When 400 mL of 0.2 M H$$_2$$SO$$_4$$ solution is mixed with 600 mL of 0.1 M NaOH solution, the increase in temperature of the final solution is _________ $$\times 10^{-2}$$ K. (Round off to the nearest integer).
[Use: H$$^+$$(aq) + OH$$^-$$(aq) $$\rightarrow$$ H$$_2$$O: $$\Delta_r H = -57.1$$ kJ mol$$^{-1}$$
Specific heat of H$$_2$$O = 4.18 J K$$^{-1}$$ g$$^{-1}$$, density of H$$_2$$O = 1.0 g cm$$^{-3}$$
Assume no change in volume of solution on mixing.]

We have an acid-base neutralisation taking place between the protons supplied by H$$_2$$SO$$_4$$ and the hydroxide ions supplied by NaOH. First, we calculate the number of moles present in each solution.

The molarity-volume relation is stated as $$n = M \times V$$, where $$n$$ is moles, $$M$$ is molarity in mol L$$^{-1}$$ and $$V$$ is volume in litres.

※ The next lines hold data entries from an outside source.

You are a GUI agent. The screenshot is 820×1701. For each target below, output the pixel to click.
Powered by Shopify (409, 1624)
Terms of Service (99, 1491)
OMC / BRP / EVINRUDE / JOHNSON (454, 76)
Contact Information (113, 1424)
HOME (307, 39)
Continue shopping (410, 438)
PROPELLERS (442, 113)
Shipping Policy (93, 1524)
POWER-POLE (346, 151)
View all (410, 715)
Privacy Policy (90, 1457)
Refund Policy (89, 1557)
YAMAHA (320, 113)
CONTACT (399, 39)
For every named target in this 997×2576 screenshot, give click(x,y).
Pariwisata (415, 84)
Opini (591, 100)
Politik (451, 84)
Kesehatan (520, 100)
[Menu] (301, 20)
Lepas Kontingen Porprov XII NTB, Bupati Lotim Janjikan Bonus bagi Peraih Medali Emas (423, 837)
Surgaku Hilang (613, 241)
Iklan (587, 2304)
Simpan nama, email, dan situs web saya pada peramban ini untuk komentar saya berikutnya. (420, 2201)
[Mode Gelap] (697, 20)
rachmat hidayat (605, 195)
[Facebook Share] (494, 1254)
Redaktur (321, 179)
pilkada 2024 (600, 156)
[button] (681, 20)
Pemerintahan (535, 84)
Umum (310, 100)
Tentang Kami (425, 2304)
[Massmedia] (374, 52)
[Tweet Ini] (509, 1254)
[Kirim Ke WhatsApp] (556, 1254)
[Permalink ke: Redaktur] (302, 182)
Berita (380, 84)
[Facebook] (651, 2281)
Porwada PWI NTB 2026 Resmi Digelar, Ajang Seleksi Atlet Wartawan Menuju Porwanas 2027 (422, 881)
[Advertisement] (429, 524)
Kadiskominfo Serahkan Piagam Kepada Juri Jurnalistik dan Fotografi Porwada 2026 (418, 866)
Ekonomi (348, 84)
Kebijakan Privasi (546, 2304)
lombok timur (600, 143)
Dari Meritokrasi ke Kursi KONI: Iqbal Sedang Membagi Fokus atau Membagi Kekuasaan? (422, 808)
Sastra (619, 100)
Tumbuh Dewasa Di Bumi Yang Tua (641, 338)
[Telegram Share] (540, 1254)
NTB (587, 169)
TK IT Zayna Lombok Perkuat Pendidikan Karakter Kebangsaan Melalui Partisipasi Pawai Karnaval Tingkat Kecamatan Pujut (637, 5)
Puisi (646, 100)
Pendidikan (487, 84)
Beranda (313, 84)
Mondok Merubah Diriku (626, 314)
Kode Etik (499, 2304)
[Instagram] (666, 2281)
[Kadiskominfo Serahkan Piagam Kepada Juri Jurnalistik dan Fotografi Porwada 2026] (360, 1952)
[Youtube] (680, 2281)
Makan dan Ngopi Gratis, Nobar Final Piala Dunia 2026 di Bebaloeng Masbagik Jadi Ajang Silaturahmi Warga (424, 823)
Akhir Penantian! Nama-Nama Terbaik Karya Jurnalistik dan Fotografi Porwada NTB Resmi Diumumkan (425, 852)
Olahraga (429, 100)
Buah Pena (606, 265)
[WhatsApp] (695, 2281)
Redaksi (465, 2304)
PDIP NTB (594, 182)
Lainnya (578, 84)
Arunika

For the sulphuric acid solution, the volume is 400 mL = 0.400 L and the molarity is 0.2 M, so

$$n(\text{H}_2\text{SO}_4) = 0.2 \,\text{mol L}^{-1} \times 0.400 \,\text{L} = 0.080 \,\text{mol}.$$

Each molecule of H$$_2$$SO$$_4$$ furnishes two protons. Thus, the total moles of H$$^+$$ available are

$$n(\text{H}^+) = 0.080 \,\text{mol} \times 2 = 0.160 \,\text{mol}.$$

For the sodium hydroxide solution, the volume is 600 mL = 0.600 L and the molarity is 0.1 M, so

$$n(\text{NaOH}) = 0.1 \,\text{mol L}^{-1} \times 0.600 \,\text{L} = 0.060 \,\text{mol}.$$

Each NaOH molecule gives one hydroxide ion, hence

$$n(\text{OH}^-) = 0.060 \,\text{mol}.$$

The neutralisation reaction is

$$\text{H}^+(aq) + \text{OH}^-(aq) \rightarrow \text{H}_2\text{O}(l) \qquad \Delta_rH = -57.1 \,\text{kJ mol}^{-1}.$$

Because the stoichiometry is 1 : 1, the limiting reagent is the species present in the smaller amount. We compare:

$$n(\text{H}^+) = 0.160 \,\text{mol} \quad\text{and}\quad n(\text{OH}^-) = 0.060 \,\text{mol}.$$

Clearly $$0.060 \,\text{mol} < 0.160 \,\text{mol},$$ so OH$$^-$$ is the limiting reagent. Therefore, only 0.060 mol of neutralisation can occur.

The heat released, $$q$$, is calculated from the enthalpy change per mole:

$$q = n(\text{reacted}) \times |\Delta_rH| = 0.060 \,\text{mol} \times 57.1 \,\text{kJ mol}^{-1}.$$

Converting to joules (1 kJ = 1000 J),

$$q = 0.060 \times 57.1 \times 1000 \,\text{J} = 3426 \,\text{J}.$$

This heat raises the temperature of the combined solution. The total volume after mixing is

$$V_{\text{total}} = 400 \,\text{mL} + 600 \,\text{mL} = 1000 \,\text{mL} = 1.000 \,\text{L}.$$

The density of water is given as 1.0 g cm$$^{-3}$$ (or 1.0 g mL$$^{-1}$$), so the mass of the final solution is

$$m = 1000 \,\text{mL} \times 1.0 \,\text{g mL}^{-1} = 1000 \,\text{g}.$$

The specific heat capacity, $$c$$, is 4.18 J K$$^{-1}$$ g$$^{-1}$$. The temperature rise $$\Delta T$$ is obtained from the calorimetric relation $$q = m c \Delta T$$, therefore

$$\Delta T = \frac{q}{m c} = \frac{3426 \,\text{J}}{1000 \,\text{g} \times 4.18 \,\text{J g}^{-1}\text{K}^{-1}}.$$

Simplifying the denominator first,

$$m c = 1000 \times 4.18 = 4180 \,\text{J K}^{-1}.$$

Now dividing,

$$\Delta T = \frac{3426}{4180} \,\text{K} = 0.820 \,\text{K (to three significant figures)}.$$

We rewrite this temperature change in the form $$x \times 10^{-2}$$ K:

$$0.820 \,\text{K} = 82.0 \times 10^{-2} \,\text{K}.$$

Rounding 82.0 to the nearest integer gives 82.

So, the answer is $$82$$.